SUPPLIED DATA>

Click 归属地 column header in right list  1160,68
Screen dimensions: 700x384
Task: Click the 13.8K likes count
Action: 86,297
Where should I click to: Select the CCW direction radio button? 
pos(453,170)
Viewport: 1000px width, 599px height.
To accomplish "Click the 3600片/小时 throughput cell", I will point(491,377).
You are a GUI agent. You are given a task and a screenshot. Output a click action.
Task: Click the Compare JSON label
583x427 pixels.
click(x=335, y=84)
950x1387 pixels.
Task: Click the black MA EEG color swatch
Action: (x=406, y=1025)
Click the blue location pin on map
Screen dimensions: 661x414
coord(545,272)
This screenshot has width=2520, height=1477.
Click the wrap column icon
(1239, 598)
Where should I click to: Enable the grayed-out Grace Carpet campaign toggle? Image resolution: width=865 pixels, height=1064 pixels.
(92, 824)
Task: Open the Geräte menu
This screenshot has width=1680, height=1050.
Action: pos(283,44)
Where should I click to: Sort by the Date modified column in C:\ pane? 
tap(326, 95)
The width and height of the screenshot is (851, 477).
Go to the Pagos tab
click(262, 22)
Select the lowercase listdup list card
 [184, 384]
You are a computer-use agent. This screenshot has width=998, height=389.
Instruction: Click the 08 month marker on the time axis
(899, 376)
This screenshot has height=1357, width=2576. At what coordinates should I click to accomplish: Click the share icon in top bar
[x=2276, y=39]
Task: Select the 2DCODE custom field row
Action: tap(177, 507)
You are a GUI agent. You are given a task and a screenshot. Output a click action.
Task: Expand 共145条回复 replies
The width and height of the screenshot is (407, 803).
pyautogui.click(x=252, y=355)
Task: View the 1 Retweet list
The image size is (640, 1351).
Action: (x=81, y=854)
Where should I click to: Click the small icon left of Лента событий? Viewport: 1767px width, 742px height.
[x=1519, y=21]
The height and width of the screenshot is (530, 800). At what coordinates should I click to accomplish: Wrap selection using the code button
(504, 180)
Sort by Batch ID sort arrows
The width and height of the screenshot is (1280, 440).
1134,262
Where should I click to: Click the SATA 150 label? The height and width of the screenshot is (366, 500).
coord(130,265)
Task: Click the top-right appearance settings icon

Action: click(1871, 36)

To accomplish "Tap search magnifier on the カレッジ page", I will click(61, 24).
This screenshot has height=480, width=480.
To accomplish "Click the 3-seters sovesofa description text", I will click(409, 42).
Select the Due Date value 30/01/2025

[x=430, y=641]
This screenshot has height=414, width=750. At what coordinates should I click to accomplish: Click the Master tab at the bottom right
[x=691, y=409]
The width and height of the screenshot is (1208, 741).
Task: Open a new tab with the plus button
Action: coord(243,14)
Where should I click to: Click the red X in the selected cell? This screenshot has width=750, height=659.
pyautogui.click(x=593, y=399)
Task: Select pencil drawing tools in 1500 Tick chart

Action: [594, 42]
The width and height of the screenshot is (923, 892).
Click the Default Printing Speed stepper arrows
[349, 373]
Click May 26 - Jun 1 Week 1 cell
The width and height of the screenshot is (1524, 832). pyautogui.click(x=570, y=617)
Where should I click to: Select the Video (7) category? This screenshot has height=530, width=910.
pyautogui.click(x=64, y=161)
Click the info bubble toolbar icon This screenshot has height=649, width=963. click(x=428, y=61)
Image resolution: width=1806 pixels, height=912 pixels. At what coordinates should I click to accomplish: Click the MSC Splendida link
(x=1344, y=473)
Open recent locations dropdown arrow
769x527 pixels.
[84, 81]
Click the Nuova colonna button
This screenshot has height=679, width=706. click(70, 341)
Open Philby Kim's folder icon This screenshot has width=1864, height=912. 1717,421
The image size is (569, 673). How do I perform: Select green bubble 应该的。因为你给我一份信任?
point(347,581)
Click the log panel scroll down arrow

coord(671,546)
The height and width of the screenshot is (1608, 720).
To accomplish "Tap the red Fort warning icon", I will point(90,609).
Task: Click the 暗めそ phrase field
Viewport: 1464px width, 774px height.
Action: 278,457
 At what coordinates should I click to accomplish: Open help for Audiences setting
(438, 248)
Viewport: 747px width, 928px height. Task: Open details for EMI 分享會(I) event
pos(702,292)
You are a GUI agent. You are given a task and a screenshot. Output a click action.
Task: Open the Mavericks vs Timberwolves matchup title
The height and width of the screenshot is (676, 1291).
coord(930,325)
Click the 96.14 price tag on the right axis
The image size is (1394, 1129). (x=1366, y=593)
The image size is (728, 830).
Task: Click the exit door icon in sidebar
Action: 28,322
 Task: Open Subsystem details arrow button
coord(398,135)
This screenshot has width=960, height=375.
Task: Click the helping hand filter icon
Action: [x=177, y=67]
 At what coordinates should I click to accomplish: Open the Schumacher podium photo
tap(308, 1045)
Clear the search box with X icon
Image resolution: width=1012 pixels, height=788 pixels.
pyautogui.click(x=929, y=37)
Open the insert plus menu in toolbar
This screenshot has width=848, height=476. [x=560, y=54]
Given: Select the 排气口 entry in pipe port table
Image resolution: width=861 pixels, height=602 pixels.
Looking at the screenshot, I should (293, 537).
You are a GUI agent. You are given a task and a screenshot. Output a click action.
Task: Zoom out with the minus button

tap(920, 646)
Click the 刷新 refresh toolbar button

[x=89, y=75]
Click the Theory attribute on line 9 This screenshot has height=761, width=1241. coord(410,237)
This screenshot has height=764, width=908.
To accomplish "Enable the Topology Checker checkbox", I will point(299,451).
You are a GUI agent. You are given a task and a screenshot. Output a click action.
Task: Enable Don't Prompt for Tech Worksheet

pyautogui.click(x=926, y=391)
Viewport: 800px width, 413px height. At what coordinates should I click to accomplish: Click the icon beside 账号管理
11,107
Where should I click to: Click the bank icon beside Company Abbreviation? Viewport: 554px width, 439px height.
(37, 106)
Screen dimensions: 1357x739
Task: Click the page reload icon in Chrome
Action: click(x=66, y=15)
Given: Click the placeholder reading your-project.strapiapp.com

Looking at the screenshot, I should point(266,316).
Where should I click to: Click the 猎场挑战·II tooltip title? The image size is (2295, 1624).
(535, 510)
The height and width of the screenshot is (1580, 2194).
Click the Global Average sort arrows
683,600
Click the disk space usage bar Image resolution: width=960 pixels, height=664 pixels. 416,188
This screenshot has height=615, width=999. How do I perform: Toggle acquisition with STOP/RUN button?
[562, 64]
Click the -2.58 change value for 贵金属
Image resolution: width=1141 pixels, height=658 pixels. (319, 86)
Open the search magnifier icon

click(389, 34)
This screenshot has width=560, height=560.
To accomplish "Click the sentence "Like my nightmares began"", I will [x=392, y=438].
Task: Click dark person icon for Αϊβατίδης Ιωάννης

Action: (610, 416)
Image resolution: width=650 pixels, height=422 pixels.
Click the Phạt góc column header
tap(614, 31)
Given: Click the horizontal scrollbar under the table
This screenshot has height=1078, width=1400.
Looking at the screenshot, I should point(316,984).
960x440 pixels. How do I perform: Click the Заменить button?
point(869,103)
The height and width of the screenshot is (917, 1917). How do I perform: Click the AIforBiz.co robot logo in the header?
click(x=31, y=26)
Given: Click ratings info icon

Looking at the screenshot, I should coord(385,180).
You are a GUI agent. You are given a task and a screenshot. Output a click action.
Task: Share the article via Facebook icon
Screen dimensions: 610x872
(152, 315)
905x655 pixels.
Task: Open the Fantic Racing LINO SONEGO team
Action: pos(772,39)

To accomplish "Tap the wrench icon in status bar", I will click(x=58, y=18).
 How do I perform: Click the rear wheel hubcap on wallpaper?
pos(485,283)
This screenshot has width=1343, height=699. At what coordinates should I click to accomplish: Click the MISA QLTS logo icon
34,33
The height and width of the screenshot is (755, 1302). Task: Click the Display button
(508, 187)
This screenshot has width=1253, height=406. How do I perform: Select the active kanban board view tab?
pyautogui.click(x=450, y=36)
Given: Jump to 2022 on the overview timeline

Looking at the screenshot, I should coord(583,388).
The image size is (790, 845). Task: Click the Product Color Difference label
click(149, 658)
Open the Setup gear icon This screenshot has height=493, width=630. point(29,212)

WHAT THE TASK REQUIRES> Starting with the first line of the entries, transcribe every line up to and including the one with "Task: Click the Compare JSON label".

YOUR SOLUTION>
Click 归属地 column header in right list  1160,68
Screen dimensions: 700x384
Task: Click the 13.8K likes count
Action: 86,297
Where should I click to: Select the CCW direction radio button? 
pos(453,170)
Viewport: 1000px width, 599px height.
To accomplish "Click the 3600片/小时 throughput cell", I will point(491,377).
You are a GUI agent. You are given a task and a screenshot. Output a click action.
Task: Click the Compare JSON label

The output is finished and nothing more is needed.